To keep your trust balance healthy, avoid these Trust Breakers:
- Breaking Promises – Nothing destroys trust as quickly as a failure to keep your promises, particularly if that failure occurs without an apology or explanation. Make promises carefully and advise your team early if it looks as though you may fall short on what you promised.
- Shifting Blame – A workplace that runs on shame and blame is not well-positioned to be successful. A good rule of thumb for building trust is for the leader to share credit and shoulder blame. Of course, there are times when team members will share a portion of the responsibility for a problem or mistake, but ultimately the buck stops with the boss.

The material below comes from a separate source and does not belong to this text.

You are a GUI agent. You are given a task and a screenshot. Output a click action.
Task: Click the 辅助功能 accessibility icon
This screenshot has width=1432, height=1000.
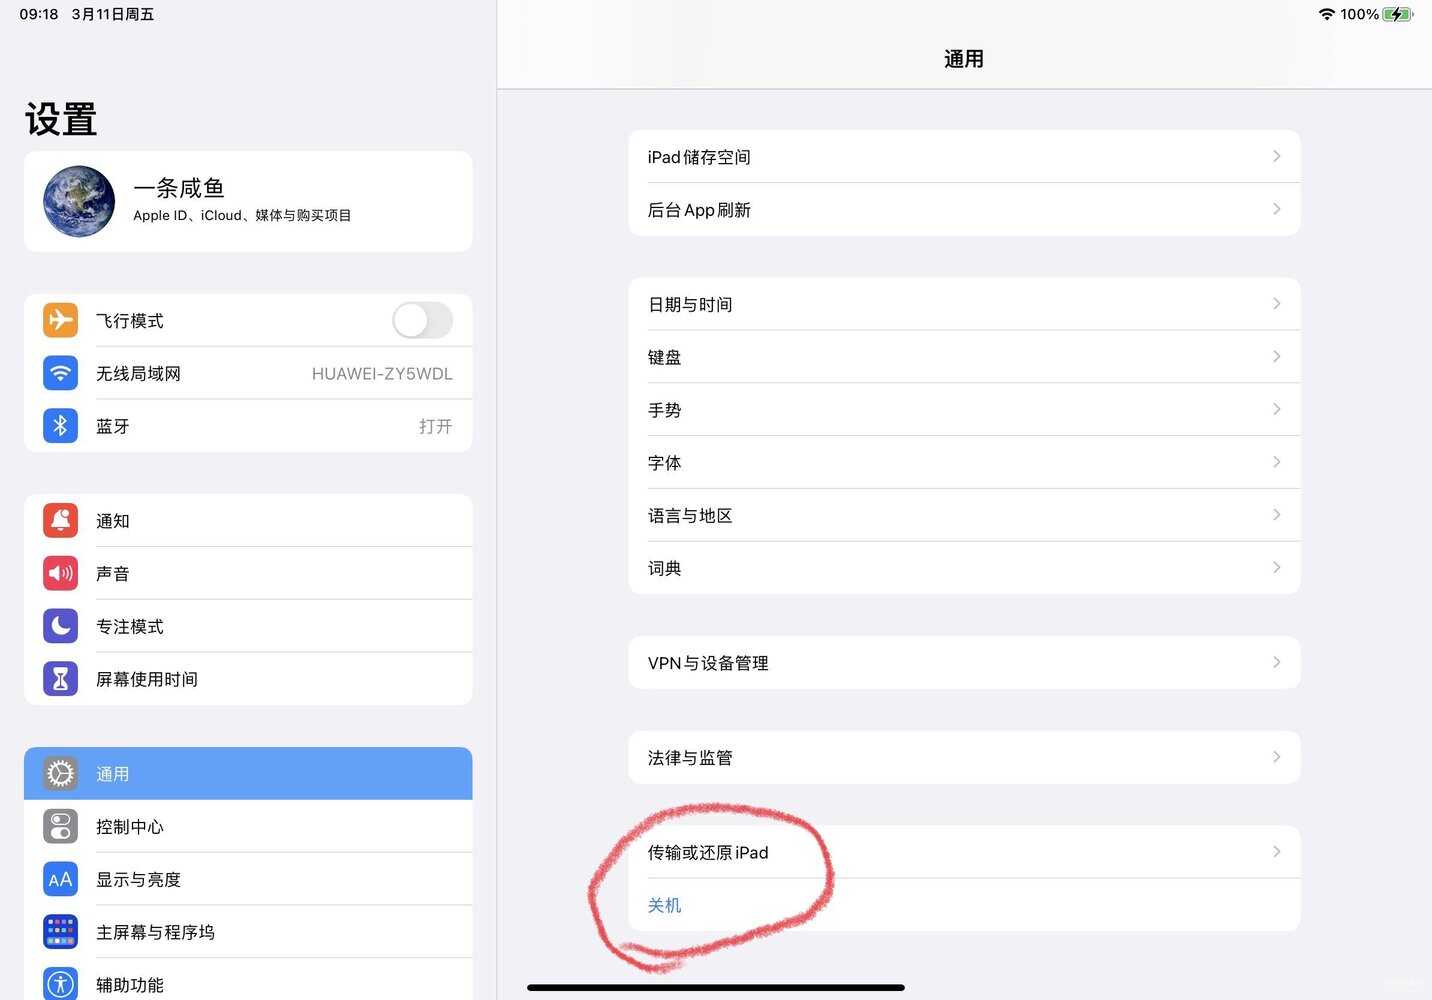point(60,984)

- Concealing Information – In business, there are very few good surprises. Be honest and transparent about what’s going on in the business, especially if a change is looming. In the absence of information, people will fill in the blanks, often with inaccurate or unfavorable results. Your team is more likely to manage change if they can react to what is real, rather than to what they imagine.
- Preferential Treatment – Fairness and equitable treatment is a significant factor in employee retention and satisfaction. Create consistent and reasonable expectations and communicate them clearly. When expectations are not met, be sure that consequences are evenly applied to all responsible.
- Micromanagement – Trust is a reciprocal commodity. It’s hard to trust someone if you don’t feel that they trust you. If you micromanage an employee, you send a message that they are not trusted to do their job. This damages morale and can ultimately damage performance as well. Assist when necessary and make sure you create a culture where it’s okay for people to ask for help.
When any of these trust breaking behaviors occurs repeatedly or if a single incident is significant enough, you can quickly destroy the trust that you built so carefully over time. While broken trust can be rebuilt, it’s easier to maintain trust once it’s built than it is to restore it once it’s broken.
Keep building – and maintaining – trust. You’ll also be building success.